Exercise brief: Where the word "agent" occurs in a line of the listing, please copy the line.

Data for analysis:
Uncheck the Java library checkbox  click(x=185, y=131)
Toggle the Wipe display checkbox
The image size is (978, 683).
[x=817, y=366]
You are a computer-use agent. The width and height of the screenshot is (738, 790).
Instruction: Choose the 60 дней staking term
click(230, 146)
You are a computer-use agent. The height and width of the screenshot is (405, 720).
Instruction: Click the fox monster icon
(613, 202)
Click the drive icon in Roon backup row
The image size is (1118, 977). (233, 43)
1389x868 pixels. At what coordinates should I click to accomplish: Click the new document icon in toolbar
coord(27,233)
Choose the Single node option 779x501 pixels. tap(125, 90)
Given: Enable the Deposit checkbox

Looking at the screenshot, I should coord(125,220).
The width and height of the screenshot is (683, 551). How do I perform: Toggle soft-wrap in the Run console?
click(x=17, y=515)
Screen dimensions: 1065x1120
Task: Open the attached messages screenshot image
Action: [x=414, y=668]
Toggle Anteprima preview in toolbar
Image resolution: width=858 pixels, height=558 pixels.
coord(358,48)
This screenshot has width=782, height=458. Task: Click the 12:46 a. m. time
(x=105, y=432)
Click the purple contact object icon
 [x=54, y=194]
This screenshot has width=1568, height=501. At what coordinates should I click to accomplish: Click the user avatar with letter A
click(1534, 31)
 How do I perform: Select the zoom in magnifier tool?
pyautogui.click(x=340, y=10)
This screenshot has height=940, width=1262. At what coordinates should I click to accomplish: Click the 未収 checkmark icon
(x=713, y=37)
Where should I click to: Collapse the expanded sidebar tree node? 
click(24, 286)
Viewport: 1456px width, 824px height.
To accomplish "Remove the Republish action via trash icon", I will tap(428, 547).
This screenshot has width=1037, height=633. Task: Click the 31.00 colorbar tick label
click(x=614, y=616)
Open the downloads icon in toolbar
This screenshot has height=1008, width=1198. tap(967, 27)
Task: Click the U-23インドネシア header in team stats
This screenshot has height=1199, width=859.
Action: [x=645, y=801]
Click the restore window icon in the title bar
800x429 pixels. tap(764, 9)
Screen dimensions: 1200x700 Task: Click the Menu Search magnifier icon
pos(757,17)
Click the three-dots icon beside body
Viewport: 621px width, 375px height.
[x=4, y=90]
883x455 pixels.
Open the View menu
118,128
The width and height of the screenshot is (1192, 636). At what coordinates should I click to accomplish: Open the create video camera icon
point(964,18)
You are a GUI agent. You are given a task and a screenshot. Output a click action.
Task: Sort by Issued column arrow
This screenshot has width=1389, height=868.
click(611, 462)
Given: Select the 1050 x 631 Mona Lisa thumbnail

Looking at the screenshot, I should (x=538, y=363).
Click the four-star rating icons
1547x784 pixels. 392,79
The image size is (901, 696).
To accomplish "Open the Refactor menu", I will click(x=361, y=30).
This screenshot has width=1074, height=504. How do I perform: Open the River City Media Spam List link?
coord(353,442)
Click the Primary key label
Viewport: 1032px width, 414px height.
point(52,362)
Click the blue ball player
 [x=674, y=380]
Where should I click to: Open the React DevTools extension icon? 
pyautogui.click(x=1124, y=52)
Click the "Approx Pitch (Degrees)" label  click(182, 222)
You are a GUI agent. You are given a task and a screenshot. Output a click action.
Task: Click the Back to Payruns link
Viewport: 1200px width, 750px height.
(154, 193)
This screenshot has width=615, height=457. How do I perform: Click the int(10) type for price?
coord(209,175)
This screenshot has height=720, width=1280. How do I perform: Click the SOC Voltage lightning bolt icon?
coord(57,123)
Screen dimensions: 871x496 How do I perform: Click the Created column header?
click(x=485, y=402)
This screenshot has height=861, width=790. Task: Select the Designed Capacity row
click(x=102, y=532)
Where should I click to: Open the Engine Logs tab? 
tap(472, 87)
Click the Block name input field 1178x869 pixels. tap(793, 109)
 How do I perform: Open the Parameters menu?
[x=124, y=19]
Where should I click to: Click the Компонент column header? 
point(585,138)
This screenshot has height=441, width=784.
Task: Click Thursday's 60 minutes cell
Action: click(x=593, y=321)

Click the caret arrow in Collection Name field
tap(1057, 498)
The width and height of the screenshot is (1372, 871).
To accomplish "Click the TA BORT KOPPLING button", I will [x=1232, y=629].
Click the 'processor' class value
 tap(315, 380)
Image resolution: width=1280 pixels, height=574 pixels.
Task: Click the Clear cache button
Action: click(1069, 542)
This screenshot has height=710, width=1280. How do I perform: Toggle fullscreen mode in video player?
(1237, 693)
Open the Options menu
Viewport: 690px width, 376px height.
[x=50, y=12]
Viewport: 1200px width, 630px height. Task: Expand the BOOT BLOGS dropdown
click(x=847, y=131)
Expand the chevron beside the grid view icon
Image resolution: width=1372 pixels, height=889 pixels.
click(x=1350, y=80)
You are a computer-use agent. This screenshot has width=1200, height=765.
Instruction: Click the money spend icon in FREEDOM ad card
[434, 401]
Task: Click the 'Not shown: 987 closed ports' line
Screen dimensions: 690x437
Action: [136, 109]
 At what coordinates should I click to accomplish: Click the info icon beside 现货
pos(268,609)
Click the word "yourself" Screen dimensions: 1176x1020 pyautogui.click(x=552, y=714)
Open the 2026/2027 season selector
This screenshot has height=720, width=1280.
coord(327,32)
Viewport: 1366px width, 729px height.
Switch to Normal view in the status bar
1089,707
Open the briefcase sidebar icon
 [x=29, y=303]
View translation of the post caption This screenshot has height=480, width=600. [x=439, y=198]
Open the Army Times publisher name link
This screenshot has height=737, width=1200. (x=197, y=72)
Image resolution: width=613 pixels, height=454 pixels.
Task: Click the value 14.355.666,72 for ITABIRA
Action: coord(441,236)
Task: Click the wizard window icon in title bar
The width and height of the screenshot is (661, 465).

Solution:
You are a computer-use agent. The width and height of the screenshot is (738, 790).
You are a computer-use agent. The height and width of the screenshot is (405, 720).
You are a GUI agent. You are given a task and a screenshot. Output a click action.
You are a GUI agent. You are given a task and a screenshot. Output a click action.
You are a computer-use agent. This screenshot has width=1200, height=765.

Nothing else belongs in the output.